**TASK INSTRUCTIONS**
a) List every position that the Soffer biography says he holds as of 2022, with the institution or company for each.
b) Write out the Soffer biography from "Soffer joined Cardiologist" to "disease, and rejuvenation.", word for word.

He heads a venous training program for cardiologists and surgeons and lectures internationally on several circulatory issues.

==Early life and education==
Soffer was born on September 21, 1965, in Washington, D.C. In July 1982, he enrolled at the University of South Florida Tampa Bay, and received a B.S. degree in biology in 1986. In the same year, he attended the University of Miami's Miller School of Medicine and graduated in 1990 as a medical doctor with distinction, followed by a residency in internal medicine at Cedars-Sinai Medical Center. He completed his residency in 1993.

==Career==
From 1998, he joined Hollywood Medical Center in Hollywood, Florida as vice-chairman of medicine and became its head of medicine in 2007.

Soffer joined Cardiologist for the National Hockey League's Florida Panthers team as an official physician. In 2009, he joined Jackson Health System.

In 2009, Soffer founded Soffer Health Institute, which specializes in cardiology, venous disease, and rejuvenation.

As of 2022, he is an associate clinical professor of medicine at Nova Southeastern University, where he teaches and lectures medical students. In addition, he is also an associate clinical professor at Florida International University, principal investigator at BTG, and consultant physician trainer at AngioDynamics.

Soffer has worked and has been affiliated with several hospitals, including Aventura Hospital, Jackson North Medical Center, Cleveland Clinic Hospital, Weston, Hollywood Medical Center, Memorial Regional Hospital, Memorial Pembroke Hospital, Memorial West Hospital, North Broward Medical Center, and Westside Regional Medical Center.

He has also been a professional member of colleges, associations, councils, including the American College of Physicians, American College of Cardiology, American Medical Association, American Society of Nuclear Cardiology, and the American Heart Association and American Stroke Association. He is also a member of the Council on Clinical Cardiology, and the Council on Epidemiology and Prevention.

His published papers include research on mitral valve prolapse. He has also published in Vein Therapy News.

==Professional affiliations==
- Assistant Professor of Medicine, Florida International University, 2010–Present
- Assistant Professor of Medicine, Nova Southeastern University, 2010–Present
- Adjunct Clinical Faculty, Barry University, 2006–Present
- National Clinical Instructor in Endovenous Laser Therapy, 2007 – Present
- Official Cardiologist for NHL's Florida Panthers, September 2004 – 2008
- Governing Board Member, Hollywood Medical Center, June 1998 – June 1999
- Independent Physician Review Service, Av-Med Health Plans - Present
- Regional Adjunct Faculty Member - Vascular Biology, Working Group, University of Florida - 2002–Present
- Medical Executive Committee Member, Hollywood, Florida, 1998-2006
- Cedars-Sinai Medical Center/UCLA - Internship 1990-1993
- Cardiology Fellowship at USC 1993-1995
- Mt. Sinai Medical Center Cardiology Fellowship 1995-1996
- Section Chief of Cardiology at Jackson Health - North Campus 2009-2010

==Personal life==
Soffer married Ana Maria Soffer in 2003. They have two children, Evan and Shayna.

Entries drawn from a collection
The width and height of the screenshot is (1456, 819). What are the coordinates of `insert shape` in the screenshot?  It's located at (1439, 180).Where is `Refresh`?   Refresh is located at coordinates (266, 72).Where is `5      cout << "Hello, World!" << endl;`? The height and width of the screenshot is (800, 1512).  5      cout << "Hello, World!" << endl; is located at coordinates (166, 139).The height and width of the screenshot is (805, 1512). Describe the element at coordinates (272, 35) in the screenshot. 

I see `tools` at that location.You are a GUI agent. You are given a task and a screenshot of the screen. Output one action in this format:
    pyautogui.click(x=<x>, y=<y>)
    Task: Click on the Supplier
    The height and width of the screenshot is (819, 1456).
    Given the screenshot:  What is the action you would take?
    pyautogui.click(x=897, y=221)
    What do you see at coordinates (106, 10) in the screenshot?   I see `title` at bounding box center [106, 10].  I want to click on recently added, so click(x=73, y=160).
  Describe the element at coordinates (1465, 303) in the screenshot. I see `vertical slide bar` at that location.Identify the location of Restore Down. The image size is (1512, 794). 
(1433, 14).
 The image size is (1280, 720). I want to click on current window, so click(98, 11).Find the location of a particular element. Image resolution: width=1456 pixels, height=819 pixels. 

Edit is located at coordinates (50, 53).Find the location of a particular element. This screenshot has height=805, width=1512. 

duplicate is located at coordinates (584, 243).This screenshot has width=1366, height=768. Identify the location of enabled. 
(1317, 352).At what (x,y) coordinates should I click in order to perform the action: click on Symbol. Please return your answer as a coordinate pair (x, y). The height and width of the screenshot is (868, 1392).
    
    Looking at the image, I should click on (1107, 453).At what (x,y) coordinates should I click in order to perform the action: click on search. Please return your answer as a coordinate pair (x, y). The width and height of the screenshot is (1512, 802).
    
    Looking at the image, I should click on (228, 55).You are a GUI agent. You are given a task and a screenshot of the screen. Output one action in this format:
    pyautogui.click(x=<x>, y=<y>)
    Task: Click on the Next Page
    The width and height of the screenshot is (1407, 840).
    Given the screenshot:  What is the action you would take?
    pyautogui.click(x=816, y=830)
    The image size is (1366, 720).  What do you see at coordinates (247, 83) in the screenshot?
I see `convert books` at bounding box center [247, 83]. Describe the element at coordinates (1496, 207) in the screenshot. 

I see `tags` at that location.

**ANSWERS TO EACH TASK**
a)
- Associate clinical professor of medicine, Nova Southeastern University
- Associate clinical professor, Florida International University
- Principal investigator, BTG
- Consultant physician trainer, AngioDynamics

b)
Soffer joined Cardiologist for the National Hockey League's Florida Panthers team as an official physician. In 2009, he joined Jackson Health System.

In 2009, Soffer founded Soffer Health Institute, which specializes in cardiology, venous disease, and rejuvenation.